### Assignment
Please recast the lines from the first one up to and including the line containing "Task: Click on" as a Markdown table with two columns, Row and Line. Number each row and leave out any blank lines.

### Provided entries

◇ ◇ ◇ ◇ ◇

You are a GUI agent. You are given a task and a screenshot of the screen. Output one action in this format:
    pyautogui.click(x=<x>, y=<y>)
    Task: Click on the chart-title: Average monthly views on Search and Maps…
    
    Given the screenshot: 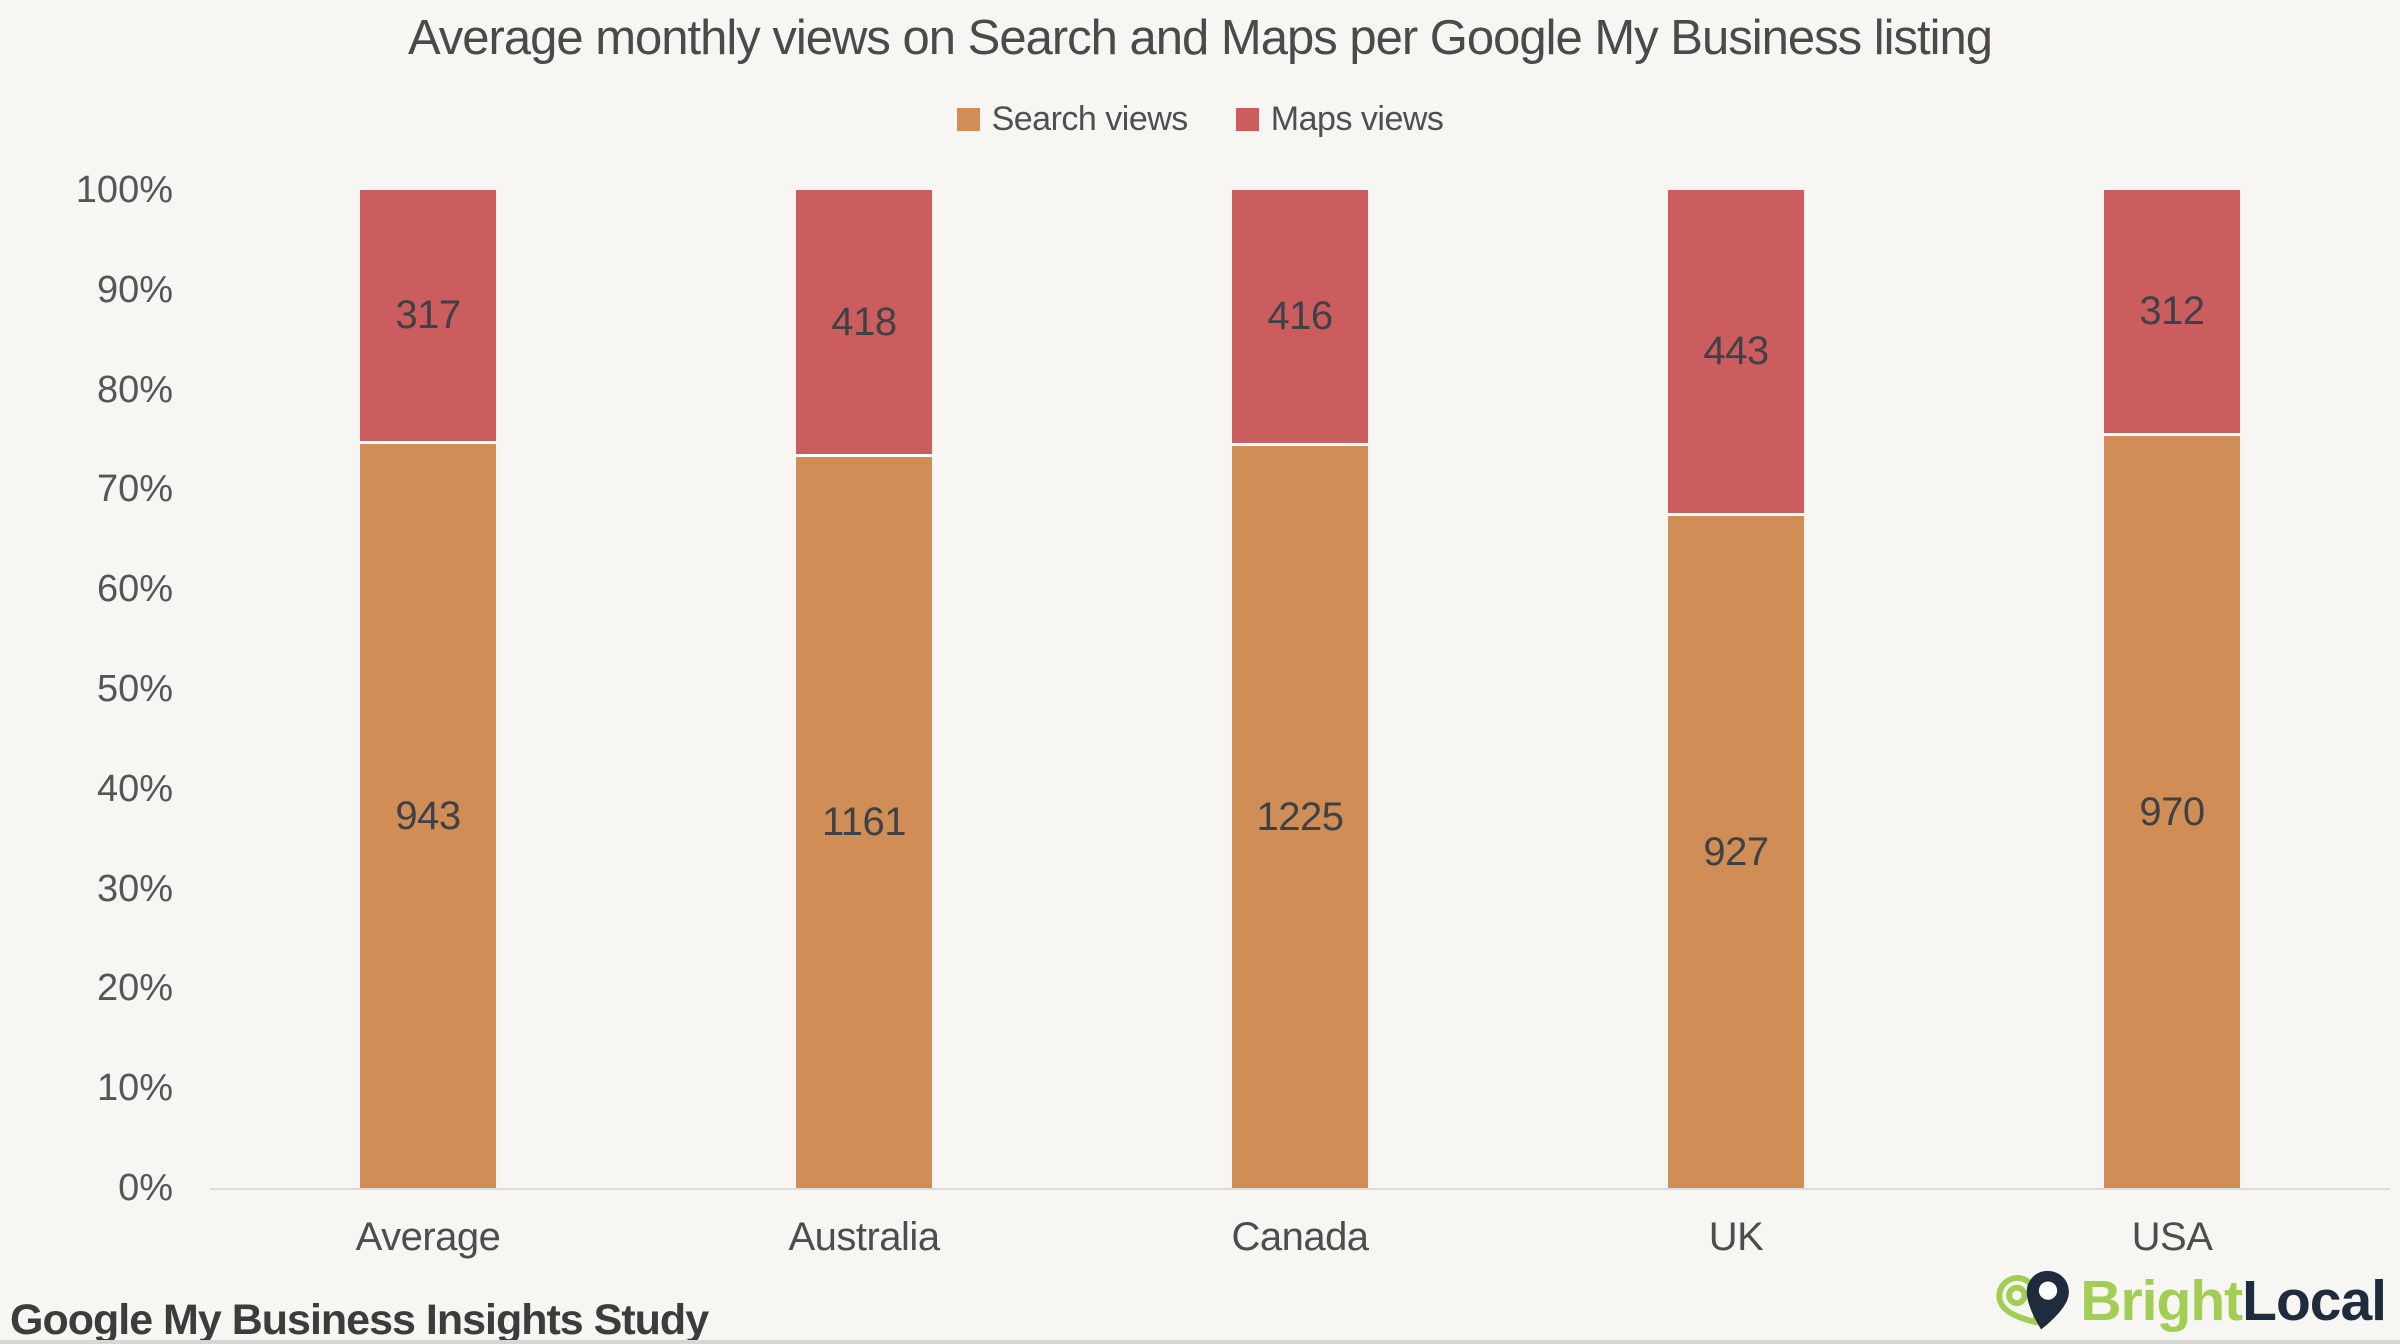 What is the action you would take?
    pyautogui.click(x=1200, y=38)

◇ ◇ ◇ ◇ ◇

### Response below
| Row | Line |
|---|---|
| 1 | You are a GUI agent. You are given a task and a screenshot of the screen. Output one action in this format: |
| 2 |     pyautogui.click(x=<x>, y=<y>) |
| 3 |     Task: Click on the chart-title: Average monthly views on Search and Maps… |